> **What you should do**
Write the records out again. Match them exactly.

(Records drawn from a dataset)
########

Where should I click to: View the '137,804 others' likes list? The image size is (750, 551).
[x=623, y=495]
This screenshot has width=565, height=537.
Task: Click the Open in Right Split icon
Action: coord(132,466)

########

> **Result of this exercise**
Where should I click to: View the '137,804 others' likes list? The image size is (750, 551).
[x=623, y=495]
This screenshot has width=565, height=537.
Task: Click the Open in Right Split icon
Action: coord(132,466)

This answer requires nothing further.